Legendre's Formula for counting the number of primes less than \(n\) makes use of the inclusion-exclusion principle to avoid explicitly counting every prime up to \(n\). It is given by: $$\pi(x) = \pi(\sqrt x) + \Phi(x, \sqrt x) - 1$$ Where \(\Phi(x, a)\) is the number of positive integers less than or equal to \(x\) that are relatively prime to the first \(a\) primes (i.e. not divisible by any of the first \(a\) primes). It is given by the recurrence relation (\(p_a\) is the \(ath\) prime (e.g. \(p_4 = 7\))): $$\Phi(x, a) = \Phi(x, a - 1) + \Phi(x / p_a, a - 1)$$ This algorithm implements five modifications developed by Kim Walisch for calculating \(\Phi(x, a)\) efficiently.
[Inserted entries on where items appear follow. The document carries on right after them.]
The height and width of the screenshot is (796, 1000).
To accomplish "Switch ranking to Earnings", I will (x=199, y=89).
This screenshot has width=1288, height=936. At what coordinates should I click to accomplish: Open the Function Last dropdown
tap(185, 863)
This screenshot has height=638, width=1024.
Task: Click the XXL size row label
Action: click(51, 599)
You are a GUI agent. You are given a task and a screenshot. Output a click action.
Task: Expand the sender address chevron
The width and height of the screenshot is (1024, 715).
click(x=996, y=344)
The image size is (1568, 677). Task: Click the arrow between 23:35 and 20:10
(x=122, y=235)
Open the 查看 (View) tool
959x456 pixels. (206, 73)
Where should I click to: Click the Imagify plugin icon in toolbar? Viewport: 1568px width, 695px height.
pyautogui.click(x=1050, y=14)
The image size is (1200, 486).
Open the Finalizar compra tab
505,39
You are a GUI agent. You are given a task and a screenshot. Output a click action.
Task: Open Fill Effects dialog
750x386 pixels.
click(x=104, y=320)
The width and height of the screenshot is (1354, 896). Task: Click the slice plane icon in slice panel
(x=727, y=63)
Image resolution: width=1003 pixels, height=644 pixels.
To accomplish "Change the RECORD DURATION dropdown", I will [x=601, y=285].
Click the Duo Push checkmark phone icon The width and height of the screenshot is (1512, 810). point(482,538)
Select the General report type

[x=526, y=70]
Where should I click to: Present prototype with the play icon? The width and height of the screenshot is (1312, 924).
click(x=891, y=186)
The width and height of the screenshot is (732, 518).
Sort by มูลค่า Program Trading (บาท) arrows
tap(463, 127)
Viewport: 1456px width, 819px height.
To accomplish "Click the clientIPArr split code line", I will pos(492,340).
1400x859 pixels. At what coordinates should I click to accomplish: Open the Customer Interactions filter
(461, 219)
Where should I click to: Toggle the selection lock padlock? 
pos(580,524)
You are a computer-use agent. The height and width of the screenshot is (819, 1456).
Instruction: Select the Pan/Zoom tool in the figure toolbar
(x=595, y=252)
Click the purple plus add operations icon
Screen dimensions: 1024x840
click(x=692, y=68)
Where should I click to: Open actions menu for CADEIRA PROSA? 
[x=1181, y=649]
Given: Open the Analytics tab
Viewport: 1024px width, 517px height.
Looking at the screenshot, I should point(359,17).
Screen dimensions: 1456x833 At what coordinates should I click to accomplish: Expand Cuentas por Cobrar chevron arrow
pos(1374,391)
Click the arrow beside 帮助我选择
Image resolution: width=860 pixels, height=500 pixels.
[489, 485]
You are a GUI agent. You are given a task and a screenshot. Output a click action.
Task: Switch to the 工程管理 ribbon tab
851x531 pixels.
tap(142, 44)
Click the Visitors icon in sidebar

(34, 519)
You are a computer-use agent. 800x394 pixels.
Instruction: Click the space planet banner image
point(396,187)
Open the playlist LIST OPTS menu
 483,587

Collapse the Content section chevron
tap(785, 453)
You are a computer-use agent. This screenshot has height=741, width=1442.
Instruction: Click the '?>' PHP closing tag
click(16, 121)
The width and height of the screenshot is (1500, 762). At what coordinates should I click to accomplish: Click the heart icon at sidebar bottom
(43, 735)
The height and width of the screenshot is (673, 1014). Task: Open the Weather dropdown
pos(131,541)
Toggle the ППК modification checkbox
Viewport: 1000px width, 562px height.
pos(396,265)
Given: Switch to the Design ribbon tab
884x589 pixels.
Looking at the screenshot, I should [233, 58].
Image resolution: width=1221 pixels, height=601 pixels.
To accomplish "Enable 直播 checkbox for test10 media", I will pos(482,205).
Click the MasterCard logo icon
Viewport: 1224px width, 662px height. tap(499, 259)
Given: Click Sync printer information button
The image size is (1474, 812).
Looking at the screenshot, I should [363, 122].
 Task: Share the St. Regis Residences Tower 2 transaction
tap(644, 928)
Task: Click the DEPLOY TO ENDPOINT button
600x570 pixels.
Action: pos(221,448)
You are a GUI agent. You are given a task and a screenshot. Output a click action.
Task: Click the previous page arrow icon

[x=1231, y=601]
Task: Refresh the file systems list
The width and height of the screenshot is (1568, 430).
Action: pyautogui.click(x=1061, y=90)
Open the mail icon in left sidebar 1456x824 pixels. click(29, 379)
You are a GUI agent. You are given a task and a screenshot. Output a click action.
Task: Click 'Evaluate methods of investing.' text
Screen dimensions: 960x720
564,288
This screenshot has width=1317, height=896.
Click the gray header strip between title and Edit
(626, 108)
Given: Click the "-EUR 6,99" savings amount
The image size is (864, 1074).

Cache results of \(\Phi(x, a)\)

Calculate \(\Phi(x, a)\) using \(\Phi(x, a) = (x / pp) * \phi(pp) + \Phi(x mod pp, a)\) if \(a <= 6\)

\(pp = 2 * 3 * ... * \)

`prime[a]`

\(\phi(pp) = (2 - 1) * (3 - 1) * ... * \) \((\)

`prime[a]`

\(- 1)\) (i.e. Euler's totient function)

Calculate \(\Phi(x, a)\) using \(\pi(x)\) lookup table

Calculate all \(\Phi(x, a) = 1\) upfront

Stop recursion at \(6\) if \(\sqrt x >= 13\) or \(\pi(\sqrt x)\) instead of \(1\)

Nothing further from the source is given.